Jürgen Hatheier, International CTO at Ciena, explains why the surge in AI training will eclipse cloud traffic and force operators to rethink capacity, automation and fibre strategy at 800 Gb/s and beyond.
Over the past 20 years, global broadband network traffic has increased at a steady, predictable rate. As cloud services, high-resolution video and other high-bandwidth applications have developed over that time, annual bandwidth increases of 20 to 30% have been sufficient to deal with the additional demands placed on the network.
But that is soon about to change thanks to the growth of AI workloads along with ambitious plans set forth by governments and businesses to compete in the AI race.
In the UK, for example, the AI Opportunities Action Plan aims to increase sovereign compute capacity by at least twenty times by 2030, stating “such expansion is critical if the UK is to keep pace”. Across the Atlantic, the US Department of Energy recently identified 16 federal sites where tech companies can rapidly build data centres to accelerate commercial development of AI.
Meanwhile, the major hyperscalers are both optimising their data centres for AI workloads in addition to building dedicated AI data centres. Meta, for example, is in discussions to build a new AI data centre campus with costs exceeding $200 billion.

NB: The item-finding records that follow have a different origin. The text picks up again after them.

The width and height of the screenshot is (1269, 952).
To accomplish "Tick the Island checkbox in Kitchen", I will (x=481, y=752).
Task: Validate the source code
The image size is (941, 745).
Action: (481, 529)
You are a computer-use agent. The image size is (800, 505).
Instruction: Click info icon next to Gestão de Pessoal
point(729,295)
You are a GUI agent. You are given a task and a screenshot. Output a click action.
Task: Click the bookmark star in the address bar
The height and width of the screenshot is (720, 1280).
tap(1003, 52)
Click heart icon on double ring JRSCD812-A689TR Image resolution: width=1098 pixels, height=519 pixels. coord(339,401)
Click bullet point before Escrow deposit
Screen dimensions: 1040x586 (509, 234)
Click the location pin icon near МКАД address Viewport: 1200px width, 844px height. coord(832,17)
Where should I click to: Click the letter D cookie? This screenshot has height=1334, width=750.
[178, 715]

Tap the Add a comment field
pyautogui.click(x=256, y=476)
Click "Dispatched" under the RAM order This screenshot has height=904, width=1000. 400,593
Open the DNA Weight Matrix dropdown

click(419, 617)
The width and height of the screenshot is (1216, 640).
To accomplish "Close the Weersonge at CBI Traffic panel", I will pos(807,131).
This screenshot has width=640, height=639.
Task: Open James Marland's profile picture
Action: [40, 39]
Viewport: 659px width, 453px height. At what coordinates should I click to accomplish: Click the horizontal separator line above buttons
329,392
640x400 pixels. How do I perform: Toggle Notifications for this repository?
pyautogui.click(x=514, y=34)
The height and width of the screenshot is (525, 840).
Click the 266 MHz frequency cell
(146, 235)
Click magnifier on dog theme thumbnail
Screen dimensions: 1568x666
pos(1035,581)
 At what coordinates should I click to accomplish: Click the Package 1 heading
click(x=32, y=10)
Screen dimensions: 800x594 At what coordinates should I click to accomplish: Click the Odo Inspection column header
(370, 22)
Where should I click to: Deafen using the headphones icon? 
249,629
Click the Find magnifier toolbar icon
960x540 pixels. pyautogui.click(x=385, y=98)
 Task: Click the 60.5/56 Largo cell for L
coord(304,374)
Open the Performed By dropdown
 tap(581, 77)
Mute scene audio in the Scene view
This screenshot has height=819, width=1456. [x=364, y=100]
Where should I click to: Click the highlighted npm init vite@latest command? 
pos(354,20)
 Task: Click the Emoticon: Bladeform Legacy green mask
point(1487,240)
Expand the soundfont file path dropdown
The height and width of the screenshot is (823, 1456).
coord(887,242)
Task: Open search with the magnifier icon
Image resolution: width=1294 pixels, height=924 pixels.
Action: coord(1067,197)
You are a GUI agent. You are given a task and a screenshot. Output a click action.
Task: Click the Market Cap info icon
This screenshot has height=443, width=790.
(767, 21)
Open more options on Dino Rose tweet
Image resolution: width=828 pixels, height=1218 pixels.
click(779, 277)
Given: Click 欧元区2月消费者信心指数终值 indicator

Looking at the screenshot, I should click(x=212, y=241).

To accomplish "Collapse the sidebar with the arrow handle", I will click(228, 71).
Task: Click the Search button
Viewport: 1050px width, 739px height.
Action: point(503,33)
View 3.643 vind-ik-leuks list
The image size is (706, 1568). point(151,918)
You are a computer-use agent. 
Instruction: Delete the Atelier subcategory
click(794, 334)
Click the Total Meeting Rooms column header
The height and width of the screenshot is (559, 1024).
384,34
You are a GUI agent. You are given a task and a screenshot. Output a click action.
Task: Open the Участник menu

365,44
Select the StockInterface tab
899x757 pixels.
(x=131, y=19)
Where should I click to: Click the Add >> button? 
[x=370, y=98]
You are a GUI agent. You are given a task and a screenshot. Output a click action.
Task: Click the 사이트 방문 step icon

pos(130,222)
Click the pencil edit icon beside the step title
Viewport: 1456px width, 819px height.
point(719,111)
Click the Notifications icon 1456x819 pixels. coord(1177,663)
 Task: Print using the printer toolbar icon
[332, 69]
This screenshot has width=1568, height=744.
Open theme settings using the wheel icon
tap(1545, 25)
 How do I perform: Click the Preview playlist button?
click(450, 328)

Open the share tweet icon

The growth in compute capacity driven by AI data centres will of course have implications on data centre interconnect (DCI), the networks used to link multiple data centres. Ciena recently commissioned a global survey of over 1,300 data centre experts to understand their expectations about AI’s impact on DCI in the coming years. The survey findings validated the well-known fact that AI is sparking a significant transformation in data centre network infrastructure.
AI’s impact on DCI
According to Ciena’s survey, more than half (53%) of data centre experts believe that, over the next two to three years, demands from AI workloads on DCI infrastructure will surpass those of cloud computing and big data analytics.
To meet these demands, significant investments in (and expansion of) data centre estates and infrastructure are underway. In fact, according to the survey, 43% of new data centre facilities are expected to be dedicated to AI workloads.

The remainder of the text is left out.